9En 2004, la députée progressiste et anthropologue féministe Marcela Lagarde proposa une initiative de réforme du Code pénal fédéral pour faire disparaître de nombreux concepts misogynes et non scientifiques comme celui de « crime passionnel ». La violence sexuelle, le viol, le stupre, l’inceste, le harcèlement, la violence conjugale et familiale, les agressions dans les lieux publics et les autres formes de violence subies par les femmes en raison de leur sexe furent définis juridiquement comme faisant partie d’un même phénomène criminel : le féminicide. Ce néologisme fut créé pour le distinguer de celui qui s’utilisait dans le reste du monde, « fémicide », afin d’intégrer ce qui contribue à la permanence de ces crimes : l’inexistence de l’état de droit. On prétendait rappeler que l’inégalité de genre n’était pas seulement un exercice de domination sur le corps des femmes mais aussi une singulière police de la mort.

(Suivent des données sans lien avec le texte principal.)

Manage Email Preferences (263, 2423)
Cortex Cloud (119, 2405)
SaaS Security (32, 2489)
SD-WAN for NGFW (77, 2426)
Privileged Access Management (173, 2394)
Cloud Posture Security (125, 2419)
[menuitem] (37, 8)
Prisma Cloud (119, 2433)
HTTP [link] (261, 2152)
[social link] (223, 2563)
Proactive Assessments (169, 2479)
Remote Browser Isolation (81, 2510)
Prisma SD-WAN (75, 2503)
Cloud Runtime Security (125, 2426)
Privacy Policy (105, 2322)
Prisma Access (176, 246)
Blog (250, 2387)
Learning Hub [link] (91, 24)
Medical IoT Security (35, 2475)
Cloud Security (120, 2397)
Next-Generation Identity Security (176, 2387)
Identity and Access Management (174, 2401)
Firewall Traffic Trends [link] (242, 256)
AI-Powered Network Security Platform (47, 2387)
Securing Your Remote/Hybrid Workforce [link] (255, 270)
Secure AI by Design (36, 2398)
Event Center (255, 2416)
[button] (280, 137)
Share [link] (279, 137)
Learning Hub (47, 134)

10Il a fallu attendre 2015 pour que la Cour suprême de justice de la Nation ordonne d’analyser toutes les morts violentes de femmes dans une perspective de genre. De fait, les mauvaises conditions d’enquête amenaient à confondre différents types de crimes. Les féminicides devenaient presque invisibles étant inclus dans la nébuleuse du trafic de personnes et de l’exploitation sexuelle, partie fondamentale de la dynamique criminelle du pays.

Le « mandat de la masculinité » légitime la violation des droits humains

11La violation systématique des droits humains au Mexique est le terreau qui a permis la constante disparition des femmes et les féminicides. La peur des parents des victimes étant que les meurtriers de leurs filles, lorsque par hasard on réussit à les arrêter, sortent libres peu de temps après. Un fait malheureusement appuyé par les statistiques. Le réseau des droits de l’enfance au Mexique, par exemple, nous informe que sur cent dossiers de police constitués pour cause de disparition ou meurtre de filles mineures, seulement trois vont jusqu’à leur terme judiciaire.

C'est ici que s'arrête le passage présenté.